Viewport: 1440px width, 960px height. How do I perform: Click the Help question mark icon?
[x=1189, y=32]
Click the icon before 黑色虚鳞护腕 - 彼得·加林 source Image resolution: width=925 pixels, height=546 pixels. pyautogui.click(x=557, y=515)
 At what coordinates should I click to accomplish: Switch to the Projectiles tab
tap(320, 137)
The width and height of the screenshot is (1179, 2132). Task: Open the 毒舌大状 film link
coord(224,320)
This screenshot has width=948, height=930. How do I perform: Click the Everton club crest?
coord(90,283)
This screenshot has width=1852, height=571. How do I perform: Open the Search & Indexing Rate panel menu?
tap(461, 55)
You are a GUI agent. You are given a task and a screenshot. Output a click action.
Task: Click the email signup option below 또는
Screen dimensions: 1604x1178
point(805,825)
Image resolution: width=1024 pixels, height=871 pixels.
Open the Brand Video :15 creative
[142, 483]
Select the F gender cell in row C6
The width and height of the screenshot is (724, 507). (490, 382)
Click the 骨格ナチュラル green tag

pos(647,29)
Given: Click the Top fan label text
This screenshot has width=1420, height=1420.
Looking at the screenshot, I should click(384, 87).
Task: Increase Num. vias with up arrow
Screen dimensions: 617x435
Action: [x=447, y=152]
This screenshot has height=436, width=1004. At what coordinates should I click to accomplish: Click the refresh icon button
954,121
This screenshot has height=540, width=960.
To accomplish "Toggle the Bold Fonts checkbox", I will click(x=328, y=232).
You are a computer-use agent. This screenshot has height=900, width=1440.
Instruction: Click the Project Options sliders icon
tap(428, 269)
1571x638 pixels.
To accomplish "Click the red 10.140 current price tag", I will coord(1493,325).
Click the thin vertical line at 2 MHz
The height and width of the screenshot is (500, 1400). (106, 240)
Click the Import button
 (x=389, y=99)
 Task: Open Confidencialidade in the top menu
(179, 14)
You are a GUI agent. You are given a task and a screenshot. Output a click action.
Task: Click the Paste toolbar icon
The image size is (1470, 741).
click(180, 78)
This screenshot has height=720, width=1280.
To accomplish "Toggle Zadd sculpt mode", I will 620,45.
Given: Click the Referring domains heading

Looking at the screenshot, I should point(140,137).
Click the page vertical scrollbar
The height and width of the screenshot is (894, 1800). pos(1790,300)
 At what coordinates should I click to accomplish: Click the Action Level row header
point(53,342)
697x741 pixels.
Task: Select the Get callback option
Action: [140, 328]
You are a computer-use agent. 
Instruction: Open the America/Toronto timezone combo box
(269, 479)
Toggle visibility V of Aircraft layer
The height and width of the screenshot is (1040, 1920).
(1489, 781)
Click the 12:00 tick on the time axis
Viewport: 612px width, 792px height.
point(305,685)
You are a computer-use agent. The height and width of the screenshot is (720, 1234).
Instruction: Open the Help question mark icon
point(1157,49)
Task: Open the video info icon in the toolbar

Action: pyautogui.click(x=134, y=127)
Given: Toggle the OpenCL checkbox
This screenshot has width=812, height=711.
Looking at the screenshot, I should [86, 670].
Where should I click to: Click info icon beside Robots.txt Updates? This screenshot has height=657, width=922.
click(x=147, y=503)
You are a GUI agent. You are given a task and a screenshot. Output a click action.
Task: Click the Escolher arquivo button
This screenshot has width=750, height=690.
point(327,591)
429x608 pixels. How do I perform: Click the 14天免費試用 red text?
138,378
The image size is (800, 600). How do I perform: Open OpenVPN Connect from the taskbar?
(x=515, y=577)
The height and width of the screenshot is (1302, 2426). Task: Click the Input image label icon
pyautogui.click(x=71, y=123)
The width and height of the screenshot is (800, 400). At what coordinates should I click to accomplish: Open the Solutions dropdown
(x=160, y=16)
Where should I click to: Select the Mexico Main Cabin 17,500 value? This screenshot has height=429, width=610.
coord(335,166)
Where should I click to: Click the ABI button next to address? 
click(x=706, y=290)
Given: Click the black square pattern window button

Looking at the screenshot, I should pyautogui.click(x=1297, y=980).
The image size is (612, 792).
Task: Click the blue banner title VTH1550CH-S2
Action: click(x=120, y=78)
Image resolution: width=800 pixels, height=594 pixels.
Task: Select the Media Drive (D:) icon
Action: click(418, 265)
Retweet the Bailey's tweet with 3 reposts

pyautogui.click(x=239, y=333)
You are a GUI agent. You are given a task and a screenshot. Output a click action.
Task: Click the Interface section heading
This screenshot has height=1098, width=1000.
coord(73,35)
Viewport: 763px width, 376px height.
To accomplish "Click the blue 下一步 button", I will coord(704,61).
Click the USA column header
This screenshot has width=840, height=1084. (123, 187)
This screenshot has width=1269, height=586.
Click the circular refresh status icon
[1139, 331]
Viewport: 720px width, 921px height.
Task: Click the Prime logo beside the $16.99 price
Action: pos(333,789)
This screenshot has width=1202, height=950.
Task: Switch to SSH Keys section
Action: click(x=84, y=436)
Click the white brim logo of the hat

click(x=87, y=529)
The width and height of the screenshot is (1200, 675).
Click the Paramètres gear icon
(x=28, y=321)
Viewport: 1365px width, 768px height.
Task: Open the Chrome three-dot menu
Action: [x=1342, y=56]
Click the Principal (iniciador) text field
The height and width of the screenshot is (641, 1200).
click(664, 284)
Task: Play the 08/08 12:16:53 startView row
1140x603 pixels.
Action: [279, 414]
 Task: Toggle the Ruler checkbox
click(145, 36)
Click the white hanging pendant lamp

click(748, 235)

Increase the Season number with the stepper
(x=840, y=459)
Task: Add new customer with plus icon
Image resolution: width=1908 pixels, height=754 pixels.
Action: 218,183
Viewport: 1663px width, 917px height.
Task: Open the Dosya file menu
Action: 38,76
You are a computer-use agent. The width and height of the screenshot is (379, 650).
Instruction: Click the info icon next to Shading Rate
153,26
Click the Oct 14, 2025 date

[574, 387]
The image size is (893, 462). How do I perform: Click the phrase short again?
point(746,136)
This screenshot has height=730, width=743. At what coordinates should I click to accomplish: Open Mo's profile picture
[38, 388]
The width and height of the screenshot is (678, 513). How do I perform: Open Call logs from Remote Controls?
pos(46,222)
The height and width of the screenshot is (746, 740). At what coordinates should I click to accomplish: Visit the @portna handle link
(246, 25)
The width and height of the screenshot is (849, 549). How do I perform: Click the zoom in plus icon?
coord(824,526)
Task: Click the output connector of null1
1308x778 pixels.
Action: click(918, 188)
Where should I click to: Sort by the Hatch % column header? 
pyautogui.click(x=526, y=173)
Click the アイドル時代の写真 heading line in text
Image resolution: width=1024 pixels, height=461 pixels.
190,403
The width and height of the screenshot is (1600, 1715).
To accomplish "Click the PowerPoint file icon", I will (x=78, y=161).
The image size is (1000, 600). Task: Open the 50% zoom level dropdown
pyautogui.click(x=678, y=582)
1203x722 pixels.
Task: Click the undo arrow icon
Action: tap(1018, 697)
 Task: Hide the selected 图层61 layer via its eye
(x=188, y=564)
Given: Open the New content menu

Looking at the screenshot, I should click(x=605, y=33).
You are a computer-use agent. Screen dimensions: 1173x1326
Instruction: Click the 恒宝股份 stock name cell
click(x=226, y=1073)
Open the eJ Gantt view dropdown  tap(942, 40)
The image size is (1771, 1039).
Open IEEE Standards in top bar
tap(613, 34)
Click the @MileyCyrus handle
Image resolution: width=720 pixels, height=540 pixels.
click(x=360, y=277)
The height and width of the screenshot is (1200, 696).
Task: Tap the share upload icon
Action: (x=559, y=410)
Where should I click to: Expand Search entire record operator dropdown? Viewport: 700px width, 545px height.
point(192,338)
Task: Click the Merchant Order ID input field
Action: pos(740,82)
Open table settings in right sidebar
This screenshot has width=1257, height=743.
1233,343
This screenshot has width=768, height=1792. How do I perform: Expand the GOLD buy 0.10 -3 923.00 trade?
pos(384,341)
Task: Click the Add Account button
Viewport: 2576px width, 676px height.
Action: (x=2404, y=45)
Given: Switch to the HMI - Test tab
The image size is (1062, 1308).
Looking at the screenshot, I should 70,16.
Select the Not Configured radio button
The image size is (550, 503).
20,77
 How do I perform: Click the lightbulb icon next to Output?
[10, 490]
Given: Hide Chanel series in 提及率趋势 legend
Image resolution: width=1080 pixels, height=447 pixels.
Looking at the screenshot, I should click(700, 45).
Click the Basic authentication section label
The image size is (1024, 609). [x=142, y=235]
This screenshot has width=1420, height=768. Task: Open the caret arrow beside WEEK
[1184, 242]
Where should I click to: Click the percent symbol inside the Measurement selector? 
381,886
_ _ _ _ _ _ _
EXERCISE GOAL: Respond with the number of lines in the listing above that include the word "will", and with nothing more.

ANSWER: 5